* _Records to use_

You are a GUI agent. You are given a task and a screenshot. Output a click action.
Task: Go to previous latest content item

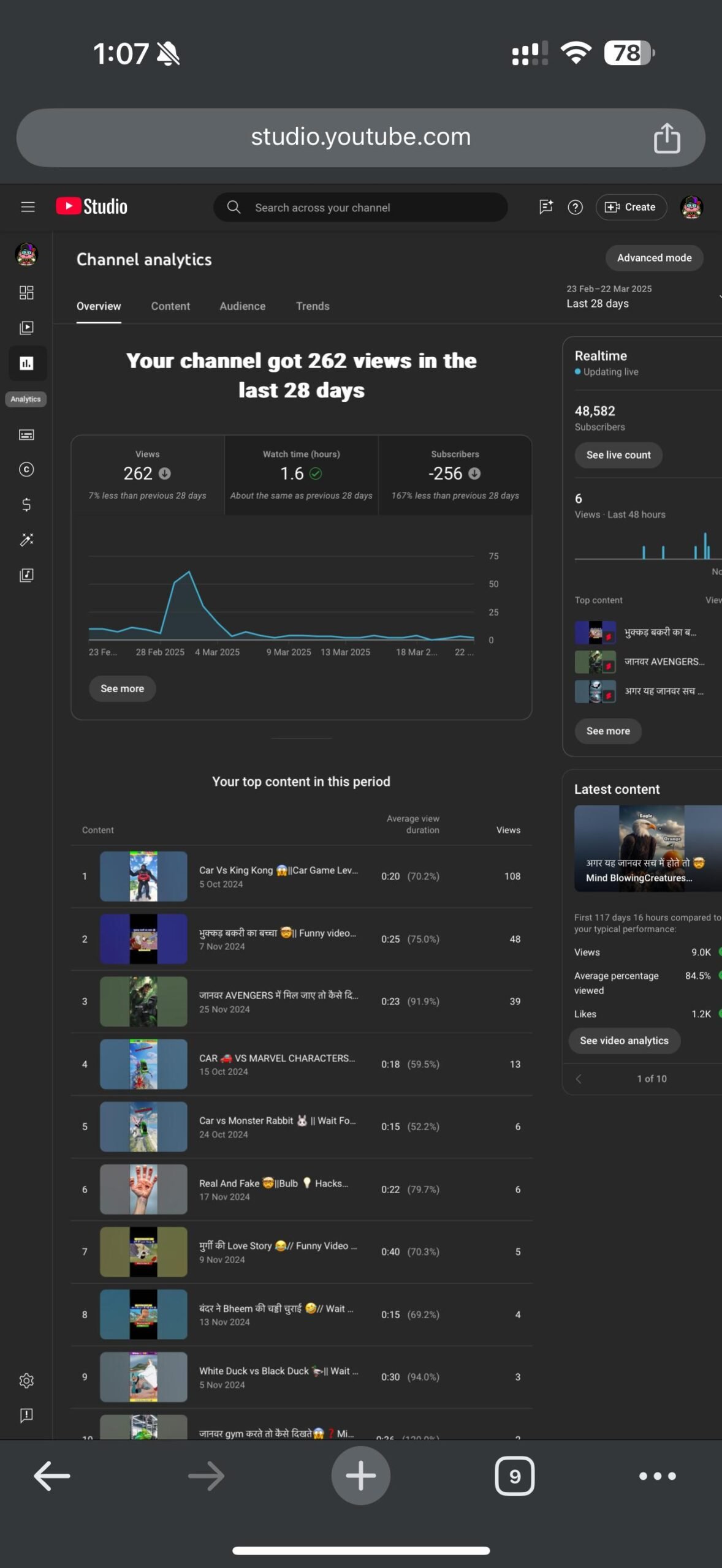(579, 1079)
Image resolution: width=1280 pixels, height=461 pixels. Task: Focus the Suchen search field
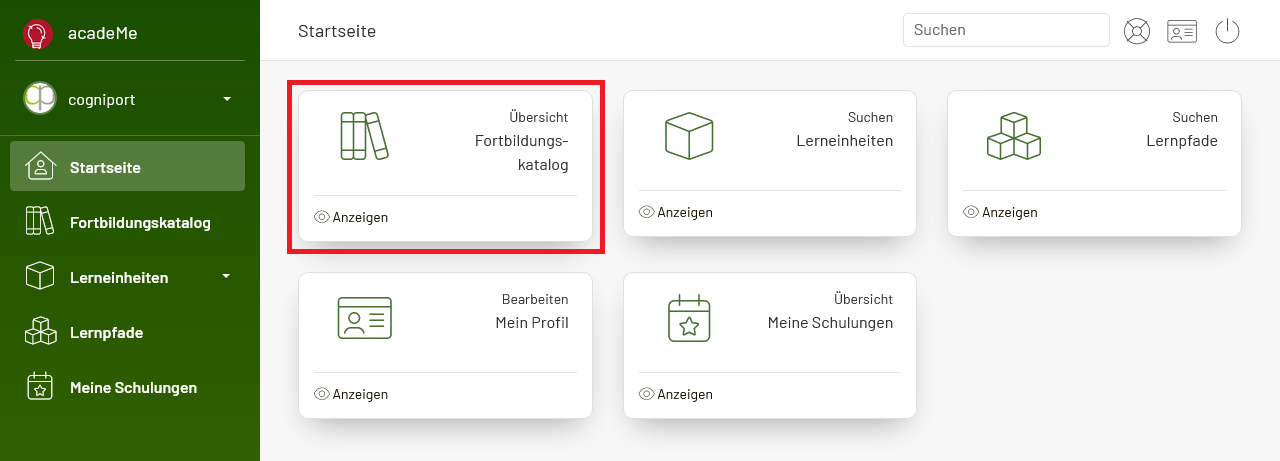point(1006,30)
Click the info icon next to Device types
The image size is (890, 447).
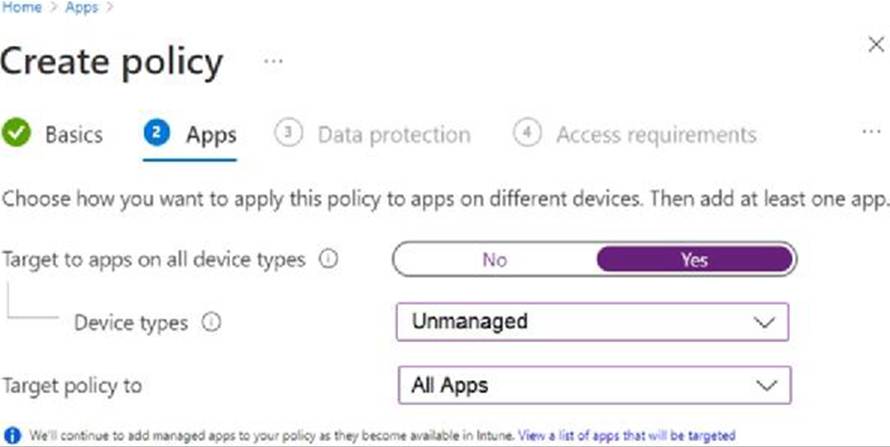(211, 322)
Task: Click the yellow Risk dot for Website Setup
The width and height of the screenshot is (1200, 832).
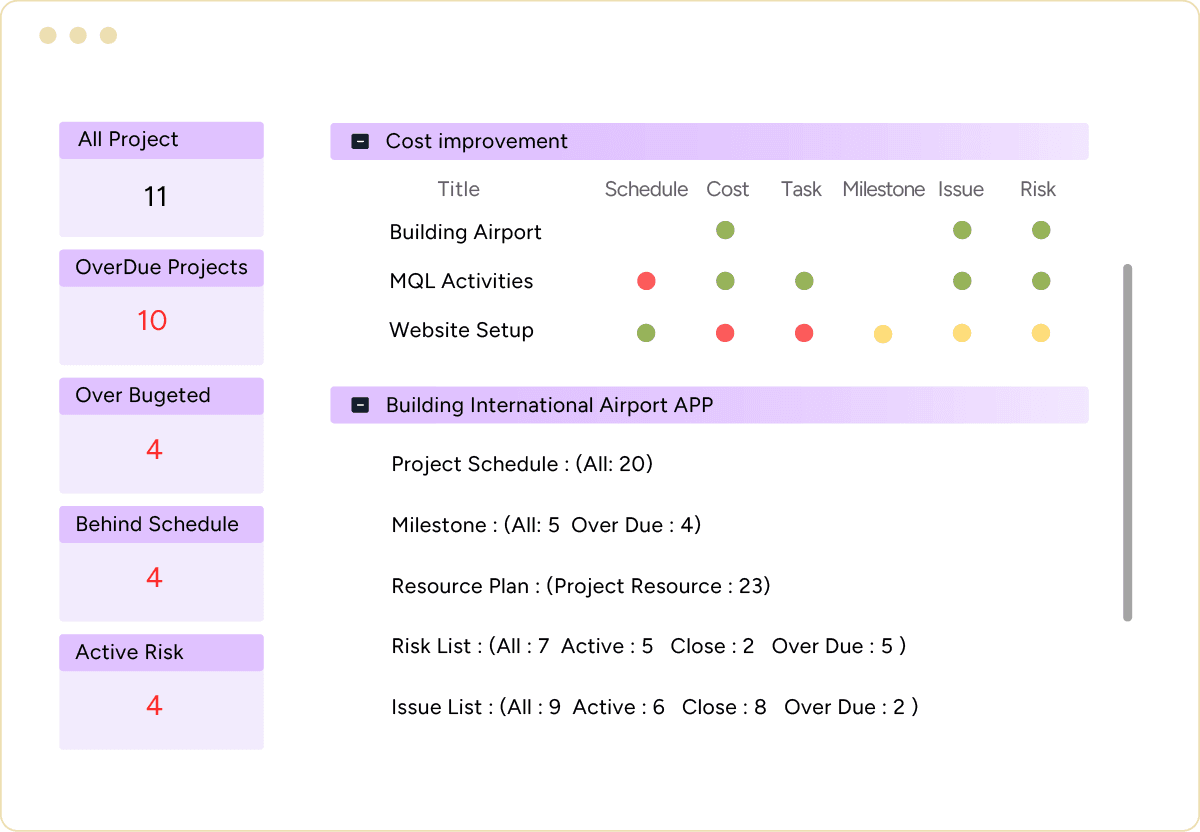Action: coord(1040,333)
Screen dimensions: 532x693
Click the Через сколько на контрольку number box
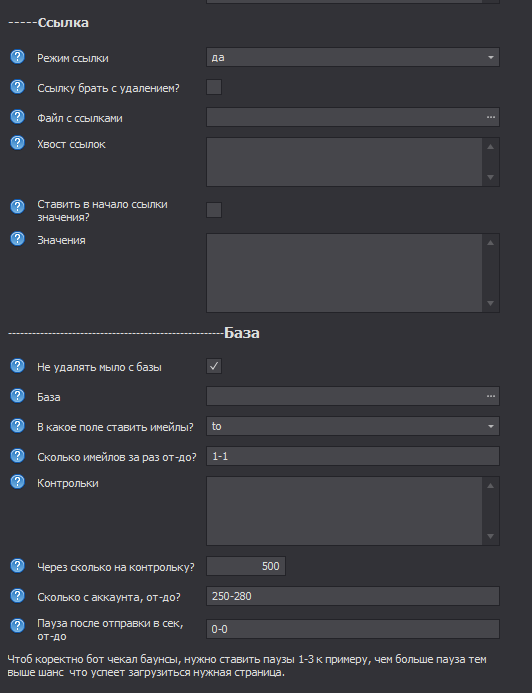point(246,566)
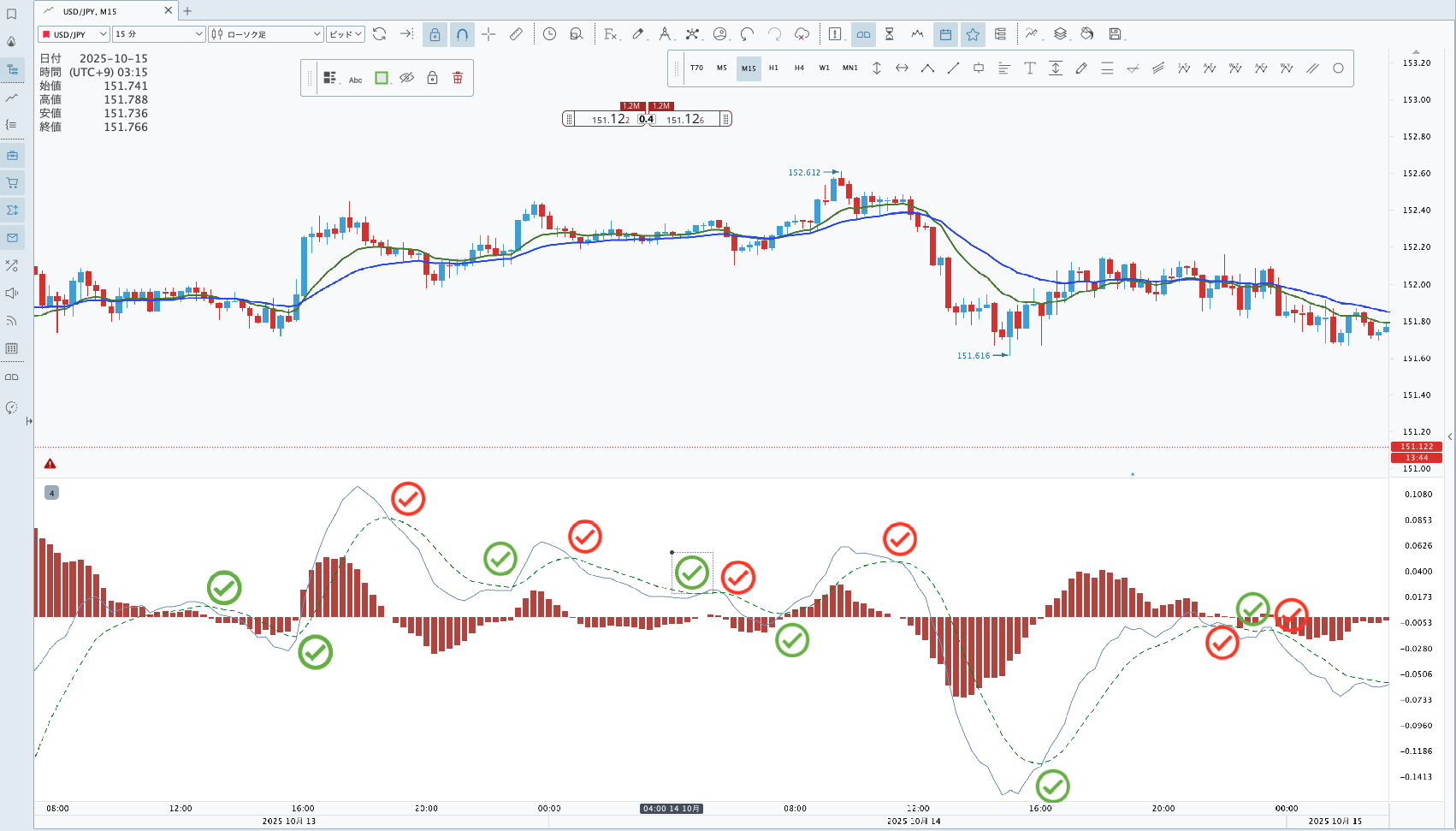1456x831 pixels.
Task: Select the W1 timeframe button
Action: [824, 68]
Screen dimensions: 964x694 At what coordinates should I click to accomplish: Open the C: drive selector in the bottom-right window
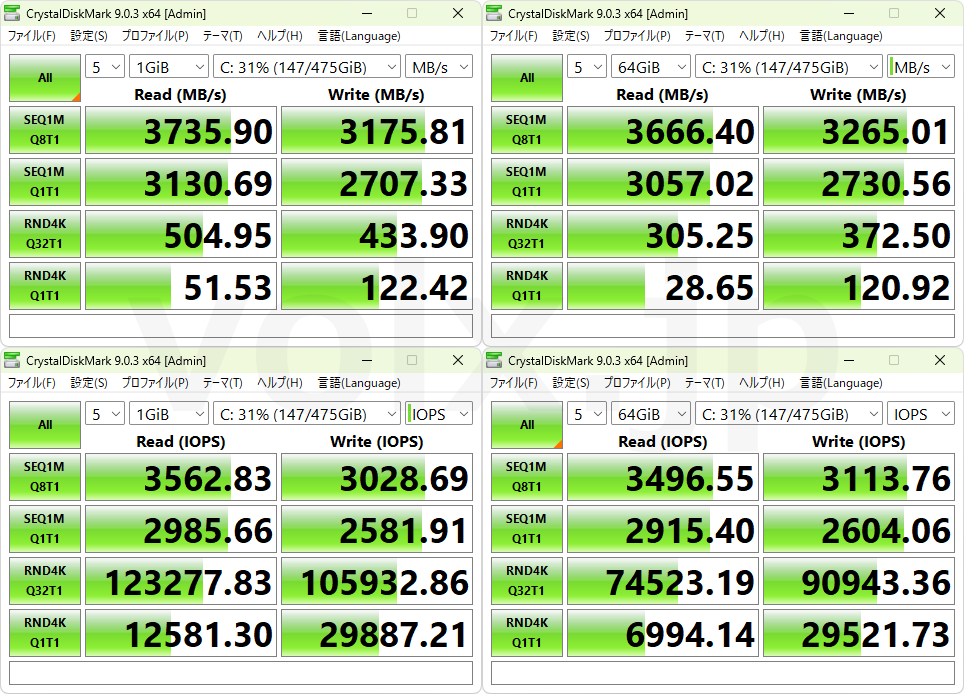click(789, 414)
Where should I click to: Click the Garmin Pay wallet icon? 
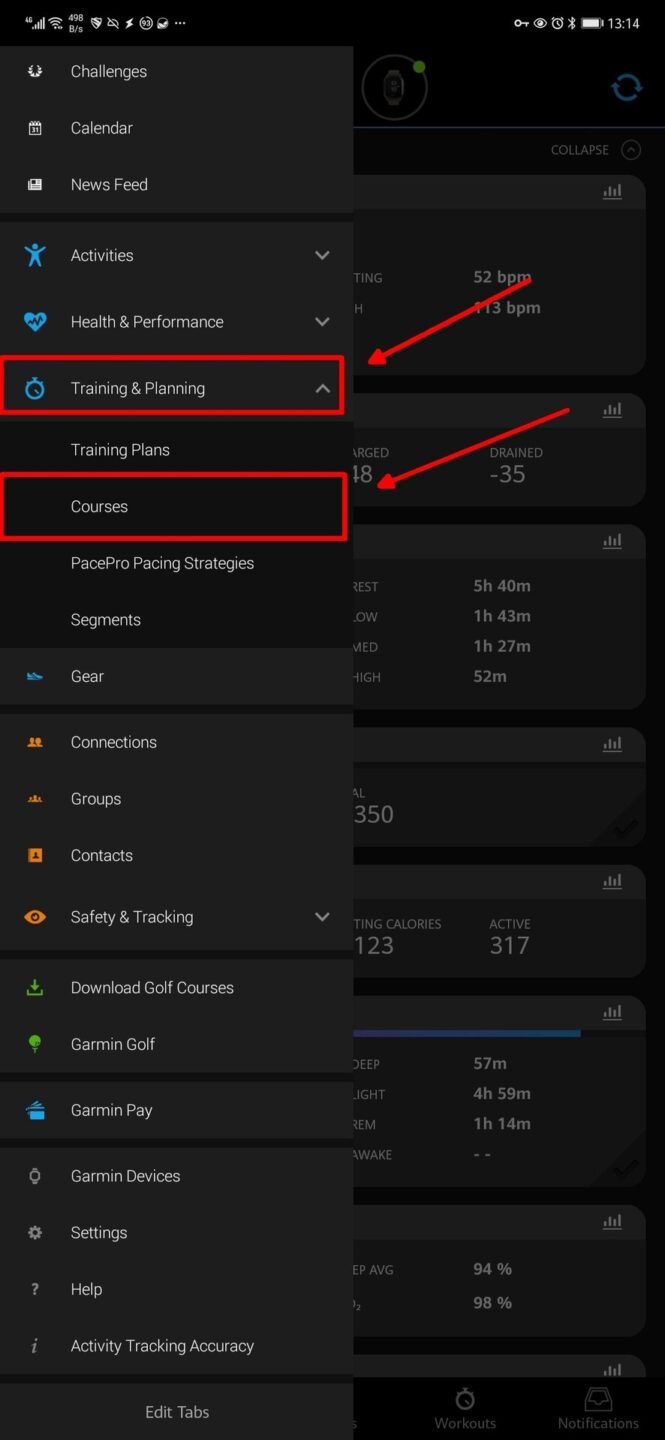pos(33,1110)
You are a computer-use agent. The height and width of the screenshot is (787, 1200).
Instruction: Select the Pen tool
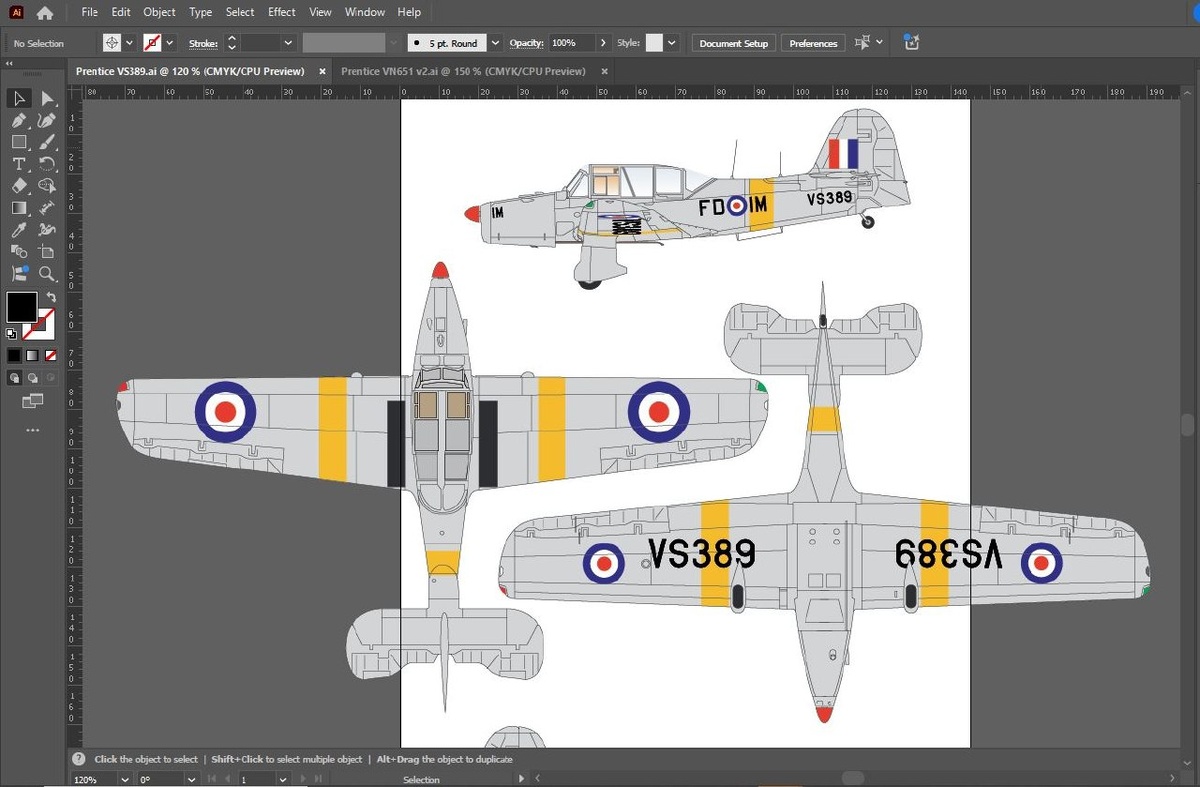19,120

* _What you should do_
Print out the records in full and exactly, dropping every picture.

* _Answer to this problem_
You are a GUI agent. You are given a task and a screenshot. Output a click action.
Task: Go to previous latest content item

(579, 1079)
Image resolution: width=1280 pixels, height=461 pixels. Task: Focus the Suchen search field
point(1006,30)
Click the info icon next to Device types
The image size is (890, 447).
(211, 322)
Task: Click the yellow Risk dot for Website Setup
The width and height of the screenshot is (1200, 832).
Action: coord(1040,333)
Screen dimensions: 532x693
Click the Через сколько на контрольку number box
point(246,566)
1456x831 pixels.
Task: Select the W1 timeframe button
Action: [824, 68]
Screen dimensions: 964x694 At what coordinates should I click to accomplish: Open the C: drive selector in the bottom-right window
click(789, 414)
Where should I click to: Click the Garmin Pay wallet icon? 
pos(33,1110)
You are a computer-use agent. The height and width of the screenshot is (787, 1200).
Instruction: Select the Pen tool
19,120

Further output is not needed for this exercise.